Stupid SmartOS Trick: chmod

Coming from a long history of being a Linux user, I've had plenty of familiarity with using chmod, chattr and setfacl to modify how the system behaved around particular files. After a few years of using SmartOS, I'm rather happy to have found out that Sun appears to have folded all of this functionality into their chmod. A brief read through the man page will likely be a much better written experience, but for now, here are the highlights.

Unfortunately, this version of chmod is now only available in the gz, as the GNU version of chmod is being used in SmartMachine zones.

Absolute & Symbolic Mode

Solaris' chmod does everything you'd expect chmod to do, namely changing the absolute file modes for the standard user, group, and everyone else.

ACL Operation

In addition to standard behavior, chmod also allows for the setting of ACL permissions, ie:

  • chmod A+user:admin:rwx ./file grants the user admin the full set of permissions on ./file.

List of tasks
- A) Print, word for word, the part of the SmartOS chmod article from "Stupid SmartOS Trick: chmod" to "are the highlights.".
- B) According to the SmartOS chmod article, which version of chmod is used in SmartMachine zones?

Provided data
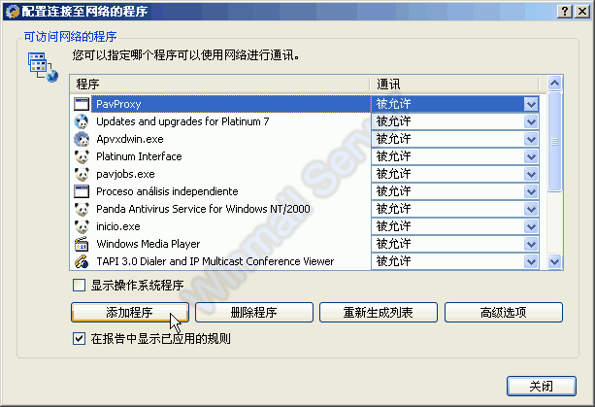This screenshot has height=407, width=595.
Task: Open the permission dropdown for PavProxy
Action: tap(531, 104)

Answers below
- A)
Stupid SmartOS Trick: chmod

Coming from a long history of being a Linux user, I've had plenty of familiarity with using chmod, chattr and setfacl to modify how the system behaved around particular files. After a few years of using SmartOS, I'm rather happy to have found out that Sun appears to have folded all of this functionality into their chmod. A brief read through the man page will likely be a much better written experience, but for now, here are the highlights.

- B) The GNU version of chmod.